In 2016 Donald Trump ran a tough campaign in which he more than once labelled the mainstream media as 'fake news media'. The term 'fake news' took on a life of its own and is now used inappropriately.
“And too often incorrectly,” say researchers Dr. Kristin Van Damme, Glen Joris and Bart Vanhaelewyn, “which is an even bigger problem than fake news itself.” In the newsDNA project they investigate how people can come into contact with more diverse opinions and thus better assess what is true and what is not.
What challenge are we facing exactly?
Kristin Van Damme: “More information is available than ever before. This makes it difficult to know what is reliable and what is not. Do you hear enough alternative voices, are they worthy or are they spreading incorrect information? Recognizing reliable information is a problem.”
Bart Vanhaelewyn: “It’s because more and more players, such as politicians and companies, communicate directly with their audience and are therefore skipping the traditional middle man: journalists. After all, they are the ones who are trained to check facts, to channel information and to provide the public with correct information. The responsibility for choosing the best sources therefore rests more and more with the public itself. Which are relevant? Which ones do you consider more critically? As an individual you cannot possibly know enough about everything to make a well-founded decision yourself.”
In this mass of information does the term “fake news” often appear incorrectly?
Bart: “We are used to putting everything in boxes: it is either right or wrong. We think there is only one reality. From there, it is easy to say that the other person’s opinion is “fake news,” as Trump invariably does. The reality is much more complex. Interpretations differ because of a different worldview and different experiences. Fake news is often just an easy way to stop a discussion when you have no more arguments.”
Kristin: “Fake news is deliberately spreading false information for personal or commercial gain, in a form that looks like news. This is not the same as what journalists report on the basis of incorrect information they’ve received. We are talking about disinformation or “news with incorrect information”, not fake news.”
It almost seems like a language issue, but does it have major consequences?
Kristin: “We can still expect journalists to only offer news when it has been confirmed by two sources. And in the so-called “fact checks” they will also check claims that have been made directly. By putting everything on the same page and consistently shouting “fake news”, you actually create the impression that journalists are out to deliberately misinform people. And that is how you diminish confidence in the news.”
So wrongly using the term "fake news" is a bigger problem than fake news itself?
Kristin: “Indeed. We see the confidence levels in traditional media continuing to decline year after year.”
Bart: “On the other hand, we really can’t ignore real fake news. There are plenty of examples in our country.
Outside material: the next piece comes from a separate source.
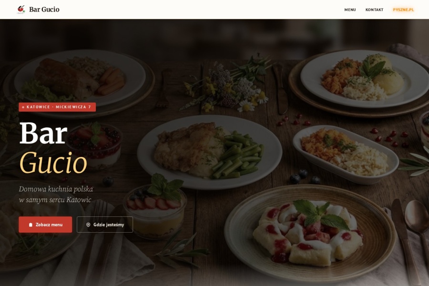Click the dumplings with strawberry sauce plate

(310, 233)
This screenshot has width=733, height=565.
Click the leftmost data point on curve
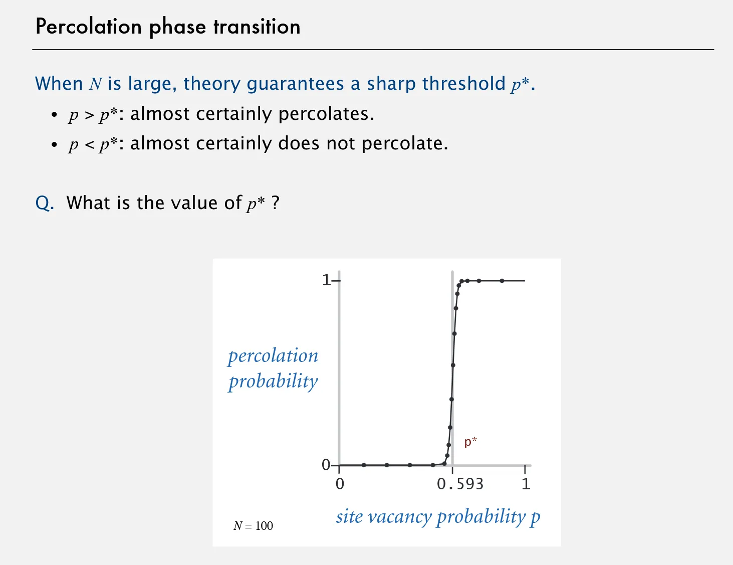pyautogui.click(x=364, y=465)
When I see how certain messages are spread as news, with the intention of influencing people incorrectly or promoting a certain ideology, then there really is a problem.”
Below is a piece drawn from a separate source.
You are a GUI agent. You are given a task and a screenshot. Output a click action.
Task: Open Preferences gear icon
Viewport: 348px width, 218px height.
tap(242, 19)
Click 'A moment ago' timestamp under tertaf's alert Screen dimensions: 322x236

You are working on a solution in newsDNA, an algorithm that tackles both things by informing people more broadly. What exactly is behind it?
Glen Joris: “You cannot expect people to be informed about everything, but you have to bring them into contact with all the different opinions. There is currently a gap there, particularly as the current algorithms at news sites work on the basis of commercial criteria: popularity and interests. They do not take into account the news content. With newsDNA, we are investigating how people respond when they receive recommendations based on content. If you read a lot of left-leaning views, our system will also recommend opinions from the other end of the political spectrum."
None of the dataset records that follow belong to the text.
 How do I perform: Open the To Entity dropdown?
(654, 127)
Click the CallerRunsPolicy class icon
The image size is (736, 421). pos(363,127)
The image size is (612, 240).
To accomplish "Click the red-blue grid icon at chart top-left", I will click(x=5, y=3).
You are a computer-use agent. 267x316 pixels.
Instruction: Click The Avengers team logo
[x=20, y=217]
"The discussion about the closure of nuclear power plants is a good example. If you think they should close, you probably read articles that confirm that position. With commercial news algorithms, there is just a small chance that you’ll even be confronted with articles that discuss the opposite view. We want to do that, even if it offends people or they immediately click away. The entire research project doesn’t just revolve around making suggestions for articles, as we also give people an insight into what they have read. How many articles have they read for example, and in what field of interest they were. So awareness raising.”
Bart: “When you are confronted with different opinions, people start to realize that not every other opinion is fake news. In this way you also meet the misuse of that term. You cannot approach a problem from just one point of view. There are always multiple opinions and possible ways of looking at something.”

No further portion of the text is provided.